A set S of real numbers is called bounded from above if there exists some real number k (not necessarily in S) such that k ≥ s for all s in S. The number k is called an upper bound of S. The terms bounded from below and lower bound are similarly defined.

A set S is bounded if it has both upper and lower bounds. Therefore, a set of real numbers is bounded if it is contained in a finite interval.

== Definition in a metric space ==

A subset S of a metric space (M, d) is bounded if there exists r > 0 such that for all s and t in S, we have d(s, t) < r. The metric space (M, d) is a bounded metric space (or d is a bounded metric) if M is bounded as a subset of itself.

- Total boundedness implies boundedness. For subsets of R^{n} the two are equivalent.
- A metric space is compact if and only if it is complete and totally bounded.
- A subset of Euclidean space R^{n} is compact if and only if it is closed and bounded. This is also called the Heine-Borel theorem.
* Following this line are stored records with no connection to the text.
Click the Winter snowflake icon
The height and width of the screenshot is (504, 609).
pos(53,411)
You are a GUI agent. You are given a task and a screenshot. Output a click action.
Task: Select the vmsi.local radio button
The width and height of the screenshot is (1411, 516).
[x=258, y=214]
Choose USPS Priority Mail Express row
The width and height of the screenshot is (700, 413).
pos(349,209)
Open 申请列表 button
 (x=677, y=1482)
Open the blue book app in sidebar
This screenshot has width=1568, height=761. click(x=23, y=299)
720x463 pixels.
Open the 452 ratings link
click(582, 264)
== Boundedness in topological vector spaces ==

In topological vector spaces, a different definition for bounded sets exists which is sometimes called von Neumann boundedness. If the topology of the topological vector space is induced by a metric which is homogeneous, as in the case of a metric induced by the norm of normed vector spaces, then the two definitions coincide.

==Boundedness in order theory==

A set of real numbers is bounded if and only if it has an upper and lower bound. This definition is extendable to subsets of any partially ordered set. Note that this more general concept of boundedness does not correspond to a notion of "size".
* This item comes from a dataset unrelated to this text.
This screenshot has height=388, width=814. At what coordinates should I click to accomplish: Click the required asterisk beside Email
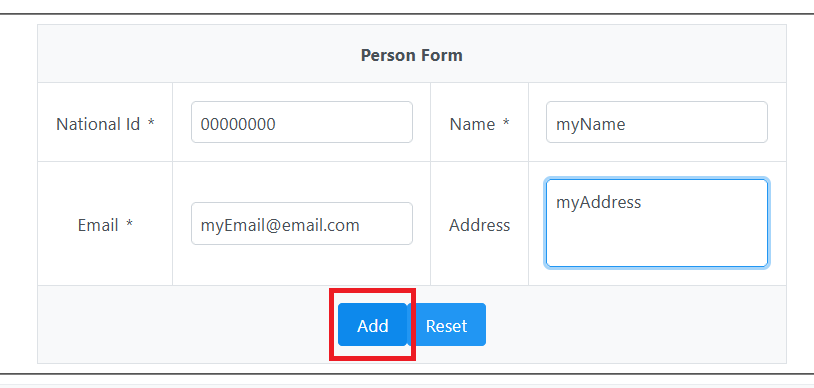click(129, 224)
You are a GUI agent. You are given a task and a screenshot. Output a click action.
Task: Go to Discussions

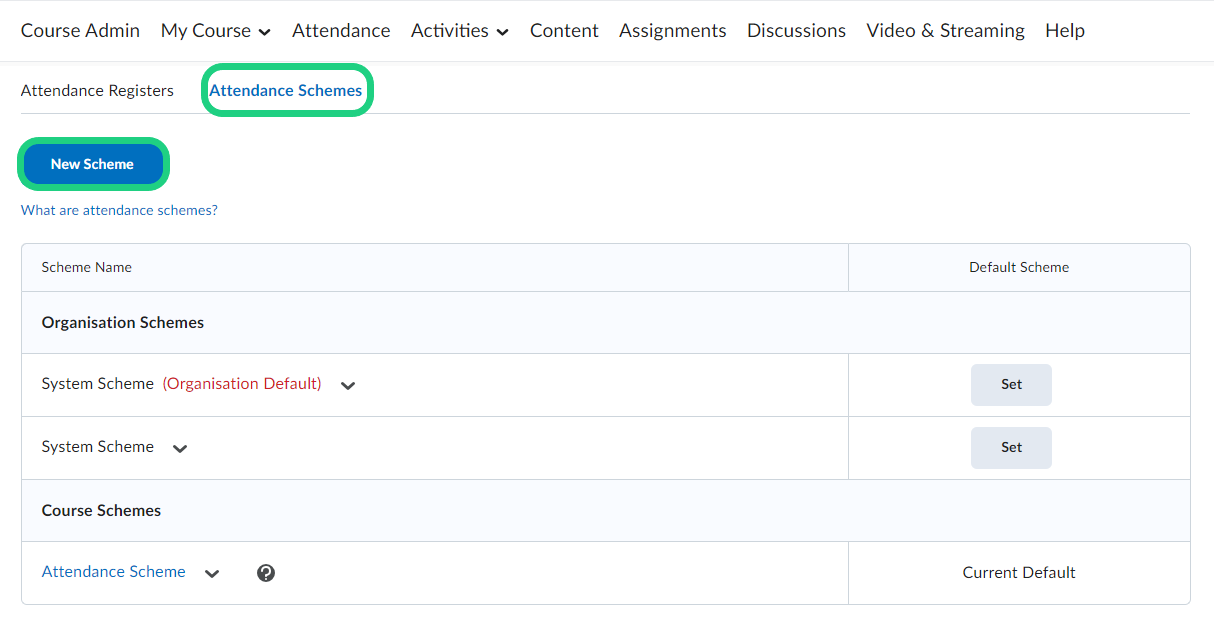point(796,31)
A subset S of a partially ordered set P is called bounded above if there is an element k in P such that k ≥ s for all s in S. The element k is called an upper bound of S. The concepts of bounded below and lower bound are defined similarly. (See also upper and lower bounds.)

A subset S of a partially ordered set P is called bounded if it has both an upper and a lower bound, or equivalently, if it is contained in an interval. Note that this is not just a property of the set S but also one of the set S as subset of P.
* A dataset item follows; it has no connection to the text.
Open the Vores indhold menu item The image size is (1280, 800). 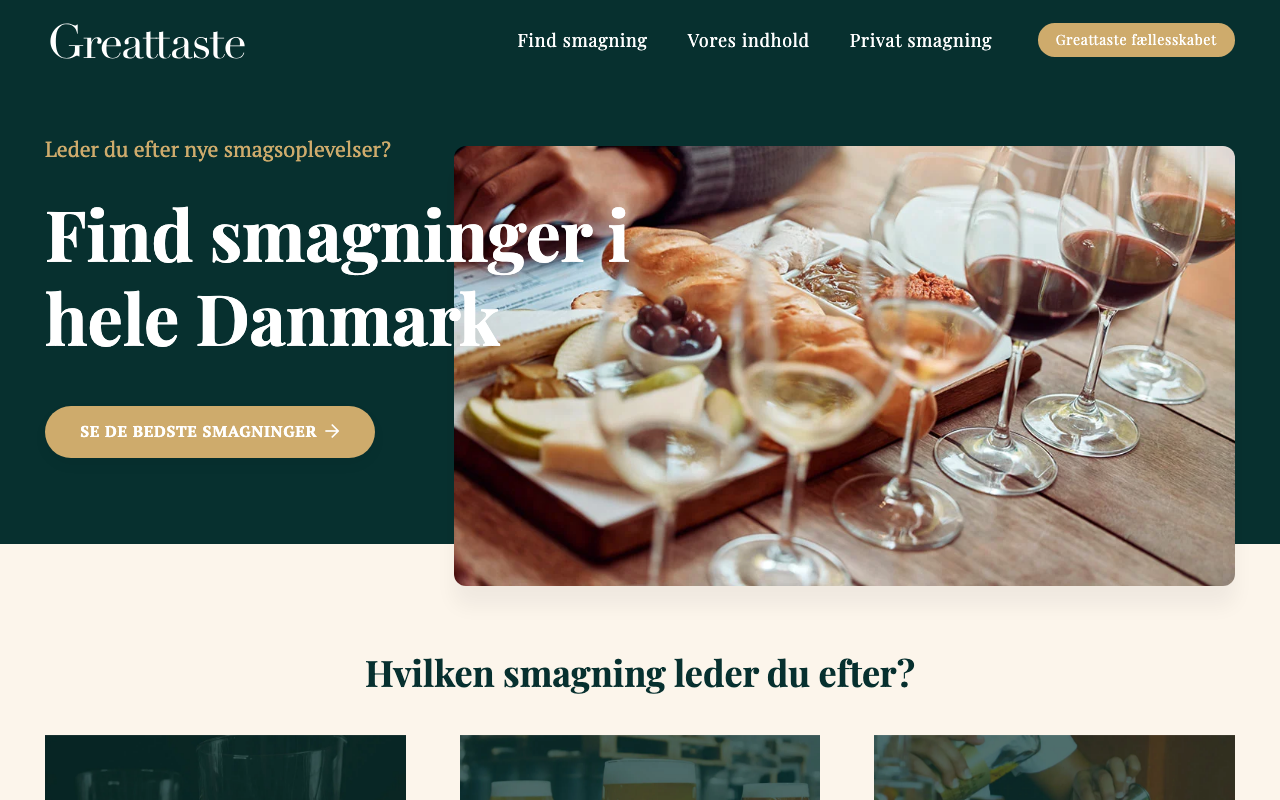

A bounded poset P (that is, by itself, not as subset) is one that has a least element and a greatest element. Note that this concept of boundedness has nothing to do with finite size, and that a subset S of a bounded poset P with as order the restriction of the order on P is not necessarily a bounded poset.

A subset S of R^{n} is bounded with respect to the Euclidean distance if and only if it bounded as subset of R^{n} with the product order. However, S may be bounded as subset of R^{n} with the lexicographical order, but not with respect to the Euclidean distance.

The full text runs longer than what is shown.